Gibraltar VAT regime ends in landmark UK–Spain–EU Brexit deal
- manan01
- 10 minutes ago
- 1 min read

In a significant resolution to one of the few remaining Brexit-era trade issues, the UK, Spain, Gibraltar, and the EU have struck a deal that will see Gibraltar end its VAT-free regime. In exchange, Gibraltar will introduce a “transaction tax” on imports, targeting concerns from Spain regarding economic imbalance and smuggling.
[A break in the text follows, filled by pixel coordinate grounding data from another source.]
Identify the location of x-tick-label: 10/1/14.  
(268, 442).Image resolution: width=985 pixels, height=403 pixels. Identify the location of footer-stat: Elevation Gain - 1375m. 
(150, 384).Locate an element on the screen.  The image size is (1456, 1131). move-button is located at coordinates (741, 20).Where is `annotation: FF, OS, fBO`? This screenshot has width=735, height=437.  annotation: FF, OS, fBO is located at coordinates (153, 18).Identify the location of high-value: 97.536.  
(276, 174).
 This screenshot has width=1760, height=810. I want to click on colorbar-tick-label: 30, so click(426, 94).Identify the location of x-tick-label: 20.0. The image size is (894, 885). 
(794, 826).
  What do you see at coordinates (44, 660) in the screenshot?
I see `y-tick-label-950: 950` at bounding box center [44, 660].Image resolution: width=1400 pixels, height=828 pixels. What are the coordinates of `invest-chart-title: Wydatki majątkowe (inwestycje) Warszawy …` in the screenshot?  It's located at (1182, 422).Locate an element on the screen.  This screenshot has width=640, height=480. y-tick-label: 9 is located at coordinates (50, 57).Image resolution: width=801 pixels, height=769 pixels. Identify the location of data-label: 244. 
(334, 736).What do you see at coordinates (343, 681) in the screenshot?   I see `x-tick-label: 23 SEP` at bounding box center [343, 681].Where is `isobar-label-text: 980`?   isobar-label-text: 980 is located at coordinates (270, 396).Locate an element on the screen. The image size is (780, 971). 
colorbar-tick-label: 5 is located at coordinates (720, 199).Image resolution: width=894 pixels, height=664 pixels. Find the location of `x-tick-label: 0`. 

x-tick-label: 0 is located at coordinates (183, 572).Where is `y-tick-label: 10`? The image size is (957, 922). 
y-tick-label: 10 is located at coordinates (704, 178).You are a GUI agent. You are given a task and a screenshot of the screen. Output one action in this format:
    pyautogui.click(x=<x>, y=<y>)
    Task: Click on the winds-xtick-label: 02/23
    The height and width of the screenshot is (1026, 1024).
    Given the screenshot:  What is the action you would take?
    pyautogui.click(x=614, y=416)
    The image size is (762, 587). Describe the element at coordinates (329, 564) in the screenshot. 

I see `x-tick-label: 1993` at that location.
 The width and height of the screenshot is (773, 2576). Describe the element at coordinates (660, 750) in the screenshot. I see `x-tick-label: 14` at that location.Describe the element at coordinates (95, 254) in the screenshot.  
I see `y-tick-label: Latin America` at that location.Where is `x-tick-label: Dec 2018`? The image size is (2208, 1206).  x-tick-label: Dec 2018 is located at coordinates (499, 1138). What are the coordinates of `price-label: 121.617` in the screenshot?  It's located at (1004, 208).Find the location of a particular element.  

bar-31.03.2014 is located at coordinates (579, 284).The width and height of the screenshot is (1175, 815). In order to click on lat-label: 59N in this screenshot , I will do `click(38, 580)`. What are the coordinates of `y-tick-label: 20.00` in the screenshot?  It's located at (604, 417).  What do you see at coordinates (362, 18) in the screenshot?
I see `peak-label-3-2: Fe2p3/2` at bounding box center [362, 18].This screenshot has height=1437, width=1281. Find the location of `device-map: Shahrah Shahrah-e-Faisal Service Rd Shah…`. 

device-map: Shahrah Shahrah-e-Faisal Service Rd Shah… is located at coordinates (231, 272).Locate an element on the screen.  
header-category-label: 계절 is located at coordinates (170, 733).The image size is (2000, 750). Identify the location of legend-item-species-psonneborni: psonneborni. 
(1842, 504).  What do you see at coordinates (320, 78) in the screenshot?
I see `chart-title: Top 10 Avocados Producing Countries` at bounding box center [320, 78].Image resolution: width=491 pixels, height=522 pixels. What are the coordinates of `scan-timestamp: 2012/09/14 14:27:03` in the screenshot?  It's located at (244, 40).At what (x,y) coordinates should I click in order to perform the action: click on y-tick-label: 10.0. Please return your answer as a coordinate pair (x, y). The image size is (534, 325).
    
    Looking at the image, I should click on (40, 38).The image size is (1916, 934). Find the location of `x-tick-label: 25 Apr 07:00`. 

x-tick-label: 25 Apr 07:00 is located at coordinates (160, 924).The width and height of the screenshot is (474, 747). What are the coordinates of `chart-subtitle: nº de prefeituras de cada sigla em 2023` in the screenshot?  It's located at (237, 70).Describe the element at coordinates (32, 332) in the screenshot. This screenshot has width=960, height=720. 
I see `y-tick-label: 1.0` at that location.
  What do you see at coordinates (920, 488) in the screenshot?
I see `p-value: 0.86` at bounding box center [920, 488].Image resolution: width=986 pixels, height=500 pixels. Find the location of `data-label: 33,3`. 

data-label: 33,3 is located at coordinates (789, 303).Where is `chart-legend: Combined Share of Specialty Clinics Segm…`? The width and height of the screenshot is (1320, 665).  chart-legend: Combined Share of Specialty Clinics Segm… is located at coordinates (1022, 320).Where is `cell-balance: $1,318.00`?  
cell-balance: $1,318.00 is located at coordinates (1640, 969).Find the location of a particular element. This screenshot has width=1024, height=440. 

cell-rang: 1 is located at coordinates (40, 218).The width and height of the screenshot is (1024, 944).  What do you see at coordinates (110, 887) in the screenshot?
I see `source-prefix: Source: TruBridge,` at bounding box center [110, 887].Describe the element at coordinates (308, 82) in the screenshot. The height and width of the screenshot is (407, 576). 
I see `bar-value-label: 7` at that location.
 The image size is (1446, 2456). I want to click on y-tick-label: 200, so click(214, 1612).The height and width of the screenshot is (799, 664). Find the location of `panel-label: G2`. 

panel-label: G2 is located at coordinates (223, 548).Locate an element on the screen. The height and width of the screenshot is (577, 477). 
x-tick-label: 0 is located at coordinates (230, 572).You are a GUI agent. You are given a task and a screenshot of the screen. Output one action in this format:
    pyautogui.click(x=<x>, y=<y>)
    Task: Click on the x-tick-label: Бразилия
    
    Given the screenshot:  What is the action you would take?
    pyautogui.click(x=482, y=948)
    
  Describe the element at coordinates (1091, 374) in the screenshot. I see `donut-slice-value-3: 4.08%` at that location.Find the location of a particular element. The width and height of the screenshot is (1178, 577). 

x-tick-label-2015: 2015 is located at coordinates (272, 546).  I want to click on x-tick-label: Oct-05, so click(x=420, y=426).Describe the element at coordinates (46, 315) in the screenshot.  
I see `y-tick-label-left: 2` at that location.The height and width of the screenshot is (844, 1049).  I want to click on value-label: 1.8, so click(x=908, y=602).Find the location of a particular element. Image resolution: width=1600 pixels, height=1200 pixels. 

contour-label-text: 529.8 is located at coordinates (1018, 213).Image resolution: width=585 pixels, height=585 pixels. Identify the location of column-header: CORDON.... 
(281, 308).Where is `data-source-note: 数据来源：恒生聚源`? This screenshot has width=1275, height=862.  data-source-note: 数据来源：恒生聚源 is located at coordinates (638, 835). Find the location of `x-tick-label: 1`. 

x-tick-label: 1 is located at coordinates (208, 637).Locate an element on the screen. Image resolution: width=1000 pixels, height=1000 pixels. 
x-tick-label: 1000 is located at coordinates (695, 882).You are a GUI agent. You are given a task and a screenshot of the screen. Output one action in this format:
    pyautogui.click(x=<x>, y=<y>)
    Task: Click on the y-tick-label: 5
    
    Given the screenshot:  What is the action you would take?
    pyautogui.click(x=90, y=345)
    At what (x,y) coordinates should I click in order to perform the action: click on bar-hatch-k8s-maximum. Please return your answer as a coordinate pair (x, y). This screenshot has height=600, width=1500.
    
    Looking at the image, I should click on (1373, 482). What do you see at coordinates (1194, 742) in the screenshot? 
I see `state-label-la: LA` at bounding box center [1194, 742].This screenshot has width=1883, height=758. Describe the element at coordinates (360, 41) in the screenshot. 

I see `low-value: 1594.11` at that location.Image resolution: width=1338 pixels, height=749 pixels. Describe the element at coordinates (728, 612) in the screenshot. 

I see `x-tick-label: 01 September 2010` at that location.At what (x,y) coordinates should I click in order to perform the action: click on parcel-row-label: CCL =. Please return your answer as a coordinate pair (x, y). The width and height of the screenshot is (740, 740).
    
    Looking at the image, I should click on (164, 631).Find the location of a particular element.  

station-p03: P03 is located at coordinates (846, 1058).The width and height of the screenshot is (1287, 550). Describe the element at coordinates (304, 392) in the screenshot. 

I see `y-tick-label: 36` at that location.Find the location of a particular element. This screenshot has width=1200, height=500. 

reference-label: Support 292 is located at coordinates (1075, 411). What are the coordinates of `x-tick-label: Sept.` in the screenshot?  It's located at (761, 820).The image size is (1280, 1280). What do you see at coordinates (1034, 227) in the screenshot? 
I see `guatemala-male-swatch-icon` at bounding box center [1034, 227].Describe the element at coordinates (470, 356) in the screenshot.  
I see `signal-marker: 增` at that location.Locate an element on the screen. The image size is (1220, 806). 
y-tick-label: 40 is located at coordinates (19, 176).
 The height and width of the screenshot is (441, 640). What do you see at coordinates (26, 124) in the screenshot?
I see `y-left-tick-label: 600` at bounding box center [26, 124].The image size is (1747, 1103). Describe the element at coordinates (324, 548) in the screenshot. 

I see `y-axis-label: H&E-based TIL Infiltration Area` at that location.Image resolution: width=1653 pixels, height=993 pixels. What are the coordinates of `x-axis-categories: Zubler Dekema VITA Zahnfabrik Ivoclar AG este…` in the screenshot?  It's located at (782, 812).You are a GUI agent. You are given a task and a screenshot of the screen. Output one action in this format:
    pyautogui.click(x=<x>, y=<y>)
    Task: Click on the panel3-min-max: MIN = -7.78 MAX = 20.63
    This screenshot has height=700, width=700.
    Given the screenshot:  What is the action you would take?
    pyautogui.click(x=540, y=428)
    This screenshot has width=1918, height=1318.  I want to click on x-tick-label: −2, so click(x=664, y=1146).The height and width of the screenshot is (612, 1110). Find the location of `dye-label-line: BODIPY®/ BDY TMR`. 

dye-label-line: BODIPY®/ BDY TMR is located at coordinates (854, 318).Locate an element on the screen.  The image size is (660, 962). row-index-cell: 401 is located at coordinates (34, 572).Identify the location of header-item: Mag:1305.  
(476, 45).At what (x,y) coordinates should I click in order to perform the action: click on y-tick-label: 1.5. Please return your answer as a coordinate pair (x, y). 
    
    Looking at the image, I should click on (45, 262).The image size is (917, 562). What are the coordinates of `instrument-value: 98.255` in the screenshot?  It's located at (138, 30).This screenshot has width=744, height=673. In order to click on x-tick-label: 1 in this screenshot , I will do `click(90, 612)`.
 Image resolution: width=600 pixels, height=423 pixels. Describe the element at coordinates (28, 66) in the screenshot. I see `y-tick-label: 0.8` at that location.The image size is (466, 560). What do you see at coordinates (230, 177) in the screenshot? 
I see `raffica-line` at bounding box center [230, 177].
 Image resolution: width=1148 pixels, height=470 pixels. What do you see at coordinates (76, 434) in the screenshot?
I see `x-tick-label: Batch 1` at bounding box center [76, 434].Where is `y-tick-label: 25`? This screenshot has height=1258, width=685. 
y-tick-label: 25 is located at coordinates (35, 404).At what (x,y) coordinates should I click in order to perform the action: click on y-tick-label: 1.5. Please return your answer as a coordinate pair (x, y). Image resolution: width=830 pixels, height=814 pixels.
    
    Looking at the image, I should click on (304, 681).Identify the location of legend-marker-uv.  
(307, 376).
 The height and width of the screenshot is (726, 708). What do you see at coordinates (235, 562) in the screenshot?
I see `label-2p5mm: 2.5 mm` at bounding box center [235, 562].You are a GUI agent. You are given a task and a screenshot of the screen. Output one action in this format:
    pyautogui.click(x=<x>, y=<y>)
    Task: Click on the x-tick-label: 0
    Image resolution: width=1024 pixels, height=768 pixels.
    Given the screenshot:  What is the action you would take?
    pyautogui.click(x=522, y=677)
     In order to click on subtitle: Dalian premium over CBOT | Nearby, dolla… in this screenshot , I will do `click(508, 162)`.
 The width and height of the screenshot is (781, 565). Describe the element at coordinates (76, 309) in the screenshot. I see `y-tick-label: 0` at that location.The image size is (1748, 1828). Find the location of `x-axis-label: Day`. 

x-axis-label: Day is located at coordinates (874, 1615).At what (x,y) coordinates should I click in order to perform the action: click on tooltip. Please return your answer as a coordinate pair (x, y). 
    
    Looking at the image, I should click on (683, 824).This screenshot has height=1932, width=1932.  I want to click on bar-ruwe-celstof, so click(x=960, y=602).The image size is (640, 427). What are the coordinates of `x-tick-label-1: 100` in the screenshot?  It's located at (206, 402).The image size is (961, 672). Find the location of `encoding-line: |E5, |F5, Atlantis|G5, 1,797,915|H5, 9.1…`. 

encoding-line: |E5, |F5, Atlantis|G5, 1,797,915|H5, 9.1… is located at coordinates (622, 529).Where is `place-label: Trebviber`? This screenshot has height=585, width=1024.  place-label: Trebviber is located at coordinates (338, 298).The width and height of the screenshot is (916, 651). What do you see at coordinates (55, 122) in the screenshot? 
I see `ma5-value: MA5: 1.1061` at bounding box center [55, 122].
As part of the agreement, Spanish officials will gain Schengen-aligned passport-control duties at Gibraltar airport and port, while the land border with Spain remains open, effectively bringing Gibraltar into the EU’s Schengen zone. The deal preserves Gibraltar’s legal status under British sovereignty, maintains UK military control, and ensures Gibraltar continues setting its own laws and immigration rules.
For UK–EU trade flows, this pact eliminates potential customs or VAT checkpoints between Gibraltar and Spain, stabilising logistics for cross-border businesses. It benefits nearly 15,000 daily commuters and reassures industries in Gibraltar and neighbouring Spain by removing uncertainty over trade and travel.
Importers/exporters dealing with goods moving through Gibraltar should monitor the implementation timeline for the new transaction tax and any changes to VAT documentation. Customs agents will need updates for paperwork submission from Gibraltar to EU entry points, particularly in Spain.
This breakthrough, hailed as the last major unresolved post-Brexit issue, offers renewed clarity and economic stability in the region, transforming a long-standing European-UK tension into operational certainty for trade.